**RECORDS TO PROCESS**
---

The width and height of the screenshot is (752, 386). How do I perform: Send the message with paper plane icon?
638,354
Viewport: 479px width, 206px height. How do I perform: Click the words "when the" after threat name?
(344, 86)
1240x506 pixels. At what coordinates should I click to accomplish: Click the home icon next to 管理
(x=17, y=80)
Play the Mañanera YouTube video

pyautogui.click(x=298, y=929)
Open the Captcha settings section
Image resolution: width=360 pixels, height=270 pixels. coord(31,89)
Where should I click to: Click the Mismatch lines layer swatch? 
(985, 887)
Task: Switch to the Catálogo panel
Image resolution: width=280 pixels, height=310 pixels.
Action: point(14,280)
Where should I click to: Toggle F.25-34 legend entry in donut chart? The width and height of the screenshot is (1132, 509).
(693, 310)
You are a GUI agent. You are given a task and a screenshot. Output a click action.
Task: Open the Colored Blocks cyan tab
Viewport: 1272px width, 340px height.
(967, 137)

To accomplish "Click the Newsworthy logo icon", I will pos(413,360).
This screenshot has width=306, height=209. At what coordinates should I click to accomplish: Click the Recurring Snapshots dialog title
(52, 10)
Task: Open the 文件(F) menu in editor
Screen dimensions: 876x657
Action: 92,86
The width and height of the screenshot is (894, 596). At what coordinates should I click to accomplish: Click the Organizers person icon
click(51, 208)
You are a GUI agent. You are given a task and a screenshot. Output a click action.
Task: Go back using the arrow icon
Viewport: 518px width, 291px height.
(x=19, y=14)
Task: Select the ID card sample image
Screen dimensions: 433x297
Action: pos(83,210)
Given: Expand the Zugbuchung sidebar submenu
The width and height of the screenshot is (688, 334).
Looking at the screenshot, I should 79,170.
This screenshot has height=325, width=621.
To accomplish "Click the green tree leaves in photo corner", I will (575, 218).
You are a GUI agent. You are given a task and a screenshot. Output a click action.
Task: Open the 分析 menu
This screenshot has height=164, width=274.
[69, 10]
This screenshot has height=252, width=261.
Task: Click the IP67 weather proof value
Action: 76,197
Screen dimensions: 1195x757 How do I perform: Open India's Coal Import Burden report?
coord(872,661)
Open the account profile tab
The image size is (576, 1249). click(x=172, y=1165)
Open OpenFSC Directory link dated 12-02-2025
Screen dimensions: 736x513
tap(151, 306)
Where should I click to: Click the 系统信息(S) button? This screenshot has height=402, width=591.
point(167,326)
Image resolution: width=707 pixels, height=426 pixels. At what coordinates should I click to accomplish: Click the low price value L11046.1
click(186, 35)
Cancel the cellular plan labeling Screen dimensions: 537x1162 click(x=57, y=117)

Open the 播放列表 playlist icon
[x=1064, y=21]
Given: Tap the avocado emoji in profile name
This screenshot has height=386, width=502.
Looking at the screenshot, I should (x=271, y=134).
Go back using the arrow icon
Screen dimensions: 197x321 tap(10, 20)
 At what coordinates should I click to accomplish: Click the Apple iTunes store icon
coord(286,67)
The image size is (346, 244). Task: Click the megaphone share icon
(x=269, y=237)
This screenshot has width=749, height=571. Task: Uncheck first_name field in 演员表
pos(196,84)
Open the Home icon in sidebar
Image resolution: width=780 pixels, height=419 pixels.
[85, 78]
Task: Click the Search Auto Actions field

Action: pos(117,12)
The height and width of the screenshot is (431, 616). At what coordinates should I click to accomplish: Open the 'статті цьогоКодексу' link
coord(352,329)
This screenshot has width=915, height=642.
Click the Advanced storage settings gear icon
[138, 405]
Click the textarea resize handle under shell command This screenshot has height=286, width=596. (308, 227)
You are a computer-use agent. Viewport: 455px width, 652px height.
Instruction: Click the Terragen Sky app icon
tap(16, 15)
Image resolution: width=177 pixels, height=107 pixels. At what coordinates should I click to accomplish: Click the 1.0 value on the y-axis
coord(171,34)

---

**WHAT TO PRODUCE**
Scan the records above for the lines holding "Given: Expand the Zugbuchung sidebar submenu" and "Task: Open the 分析 menu". Transcribe those two and every line between them word for word, and no others.

**EXERCISE OUTPUT**
Given: Expand the Zugbuchung sidebar submenu
The width and height of the screenshot is (688, 334).
Looking at the screenshot, I should 79,170.
This screenshot has height=325, width=621.
To accomplish "Click the green tree leaves in photo corner", I will (575, 218).
You are a GUI agent. You are given a task and a screenshot. Output a click action.
Task: Open the 分析 menu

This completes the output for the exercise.